Meal 1: 3 egg whites and 1 whole egg, 2 pc WW Bread, 16oz FF Milk w/ 1 scoop protein, 1 tbsp Coconut oil
Meal 2: 6 oz chicken breast, 1 cup brown rice, 1 cup green veggies, 1 cup FF yogurt
Meal 3:8-10 oz lean meat, 1/2 cup brown rice, 1 cup green veggies, 12 oz FF milk
Meal 4: (Pre-Workout) 2 tbsp Red Fat Peanut Butter, 1 scoop protein in water, 2 pc WW Bread
Meal 5: (Post-Workout) 2 scoops of Protein in 10 oz FF Milk, 1 cup Brown Rice, 1 cup green veggies
Meal 6: 12 oz lean meat, 1 cup FF cottage cheese, 1 cup green veggies, 2 pc WW bread, 12 oz FF Milk
Meal 7: 1.5 scoops Casein in 8 oz FF Milk, 1 tbsp Coconut Oil, 1/2 cup rice or a piece of WW bread
I was taking Dicreatine Malate, BCAA's (intra-workout), Fish and Flax oil, also an NO product. You may also want to take some Peppermint Extract for the bloating, and i think i have heard that it helps your body to be able to process all of the extra protein.

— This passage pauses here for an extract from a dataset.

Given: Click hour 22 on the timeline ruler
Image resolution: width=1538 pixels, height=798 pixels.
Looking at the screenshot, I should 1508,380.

Just lift hard, eat hard, and DEDICATE YOURSELF!!! This diet is hard enough to follow and you don't want to add the stress of Roids or PH, cycle support, and PCT right now. Just wait a few more years and see if you still want to go through that.
And you DEFINITELY NEED TO BRING SERIOUS VIOLENCE UPON YOUR LEGS!!!!!!!!!!!!!!